WHAT YOU HAVE TO DO ▸ Can you quote the material starting at the line that contains "Select the Master output row label" and ending at the line that contains "This screenshot has", both included, leaving the pictures out?

Collection entries
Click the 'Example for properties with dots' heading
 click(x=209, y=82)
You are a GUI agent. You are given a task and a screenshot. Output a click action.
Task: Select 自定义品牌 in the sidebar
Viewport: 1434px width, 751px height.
==
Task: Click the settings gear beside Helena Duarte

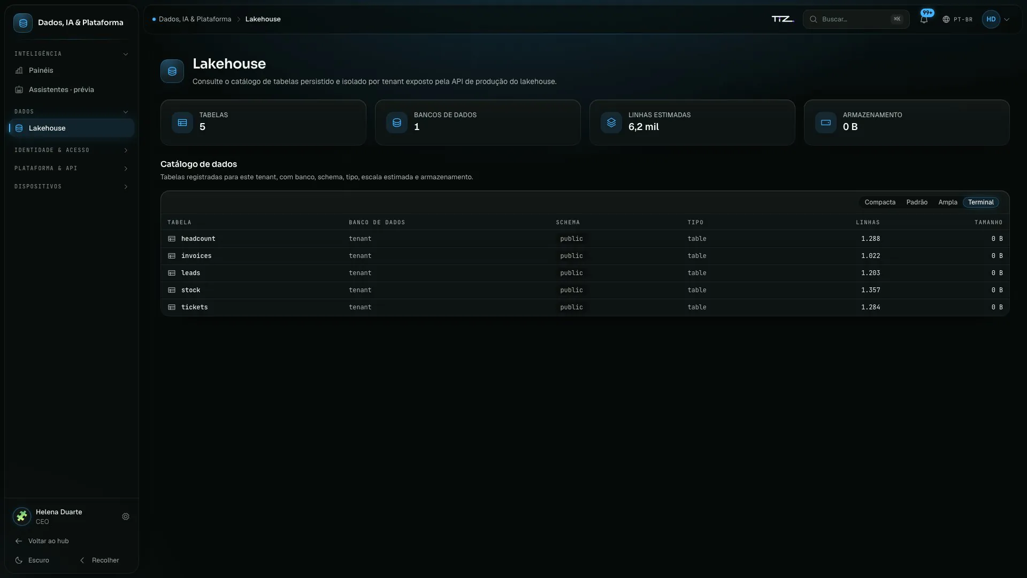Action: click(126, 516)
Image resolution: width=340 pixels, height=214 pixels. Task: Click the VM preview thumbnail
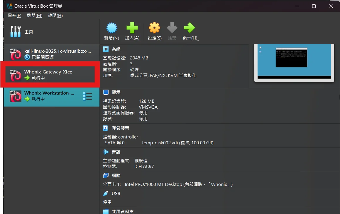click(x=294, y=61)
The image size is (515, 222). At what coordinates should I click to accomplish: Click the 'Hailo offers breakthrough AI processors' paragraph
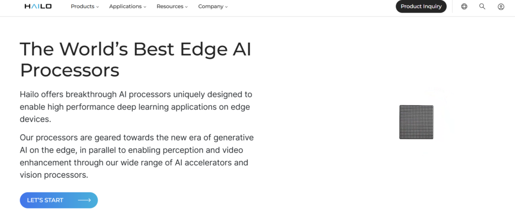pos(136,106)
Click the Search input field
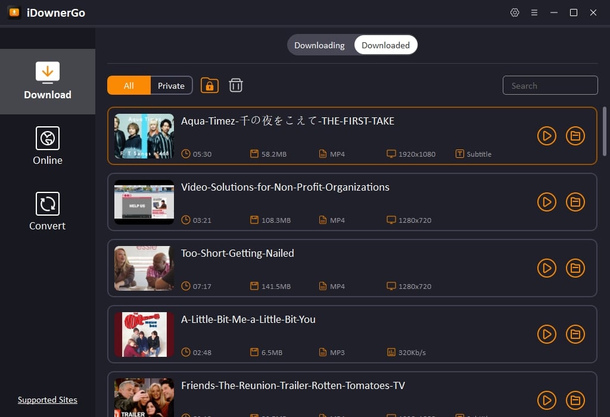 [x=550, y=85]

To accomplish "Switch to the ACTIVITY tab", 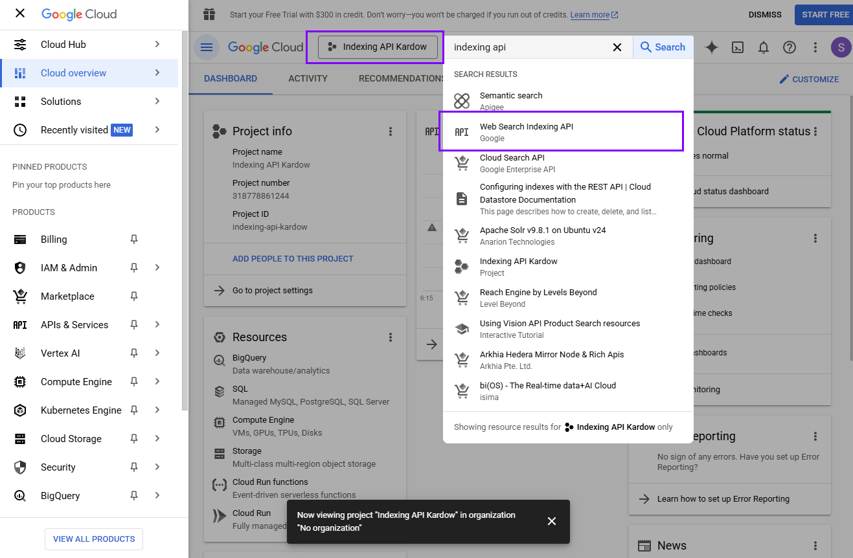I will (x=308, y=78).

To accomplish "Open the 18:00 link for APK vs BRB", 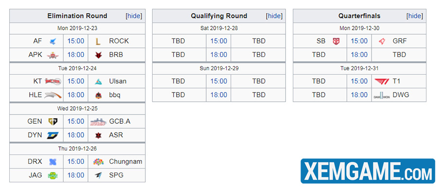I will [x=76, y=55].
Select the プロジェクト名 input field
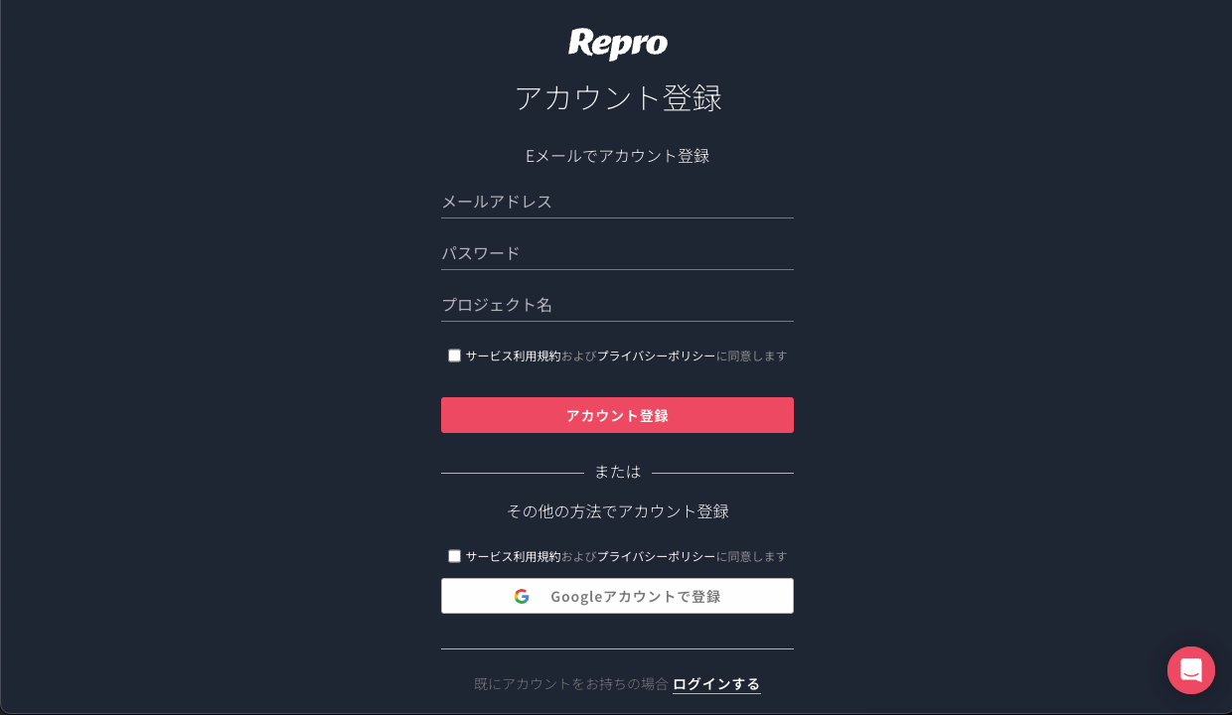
---
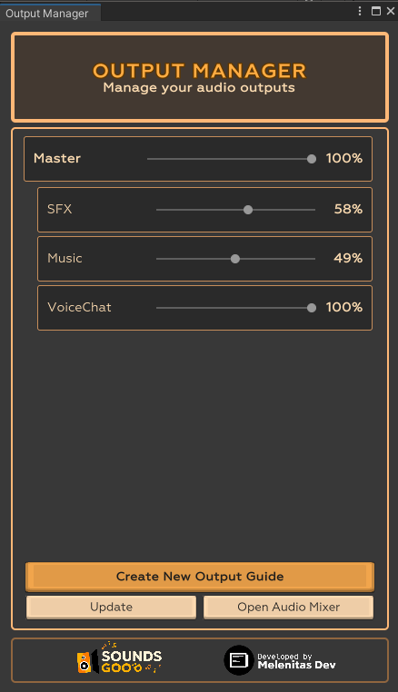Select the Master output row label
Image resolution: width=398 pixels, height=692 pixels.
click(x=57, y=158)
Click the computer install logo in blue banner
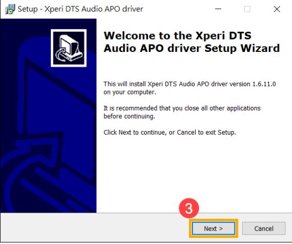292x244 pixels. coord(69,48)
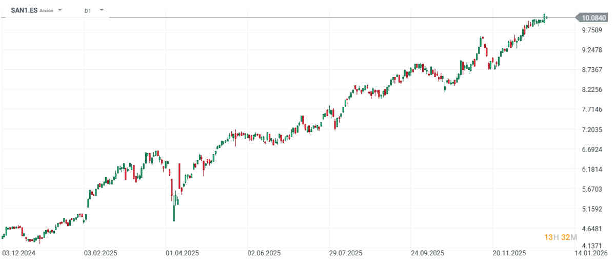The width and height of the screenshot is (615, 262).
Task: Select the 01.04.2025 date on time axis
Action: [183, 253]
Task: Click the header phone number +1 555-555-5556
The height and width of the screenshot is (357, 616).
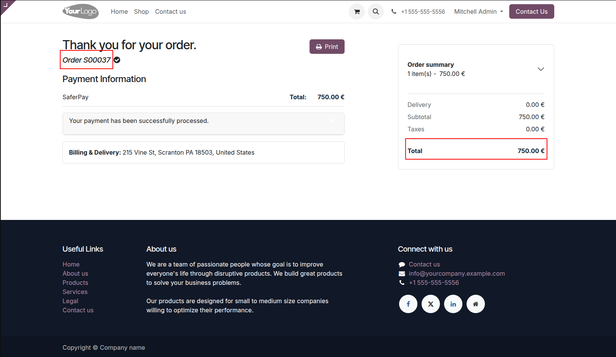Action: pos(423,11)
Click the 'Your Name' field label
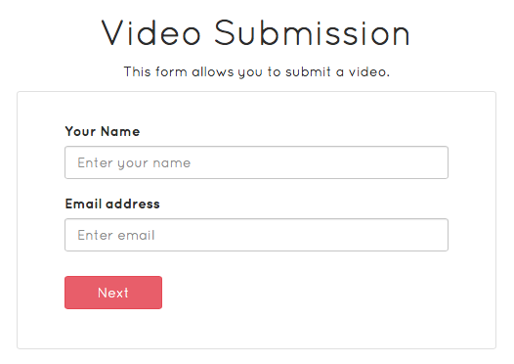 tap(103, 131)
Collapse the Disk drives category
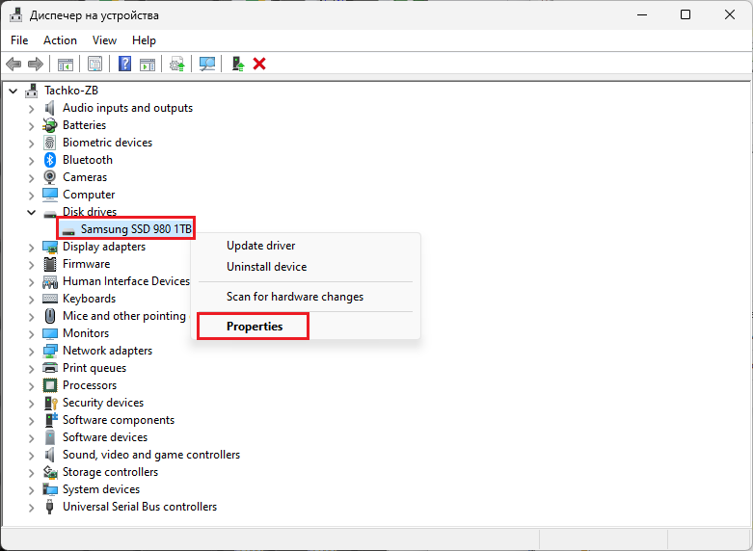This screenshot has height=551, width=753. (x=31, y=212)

FINISHED ANSWER ▸
Select the Master output row label
Image resolution: width=398 pixels, height=692 pixels.
click(x=57, y=158)
Click the computer install logo in blue banner
292x244 pixels. coord(69,48)
The width and height of the screenshot is (615, 262).
Task: Select the 01.04.2025 date on time axis
Action: [183, 253]
Task: Click the header phone number +1 555-555-5556
The height and width of the screenshot is (357, 616).
Action: pos(423,11)
Click the 'Your Name' field label
 tap(103, 131)
Collapse the Disk drives category
This screenshot has height=551, width=753. (x=31, y=212)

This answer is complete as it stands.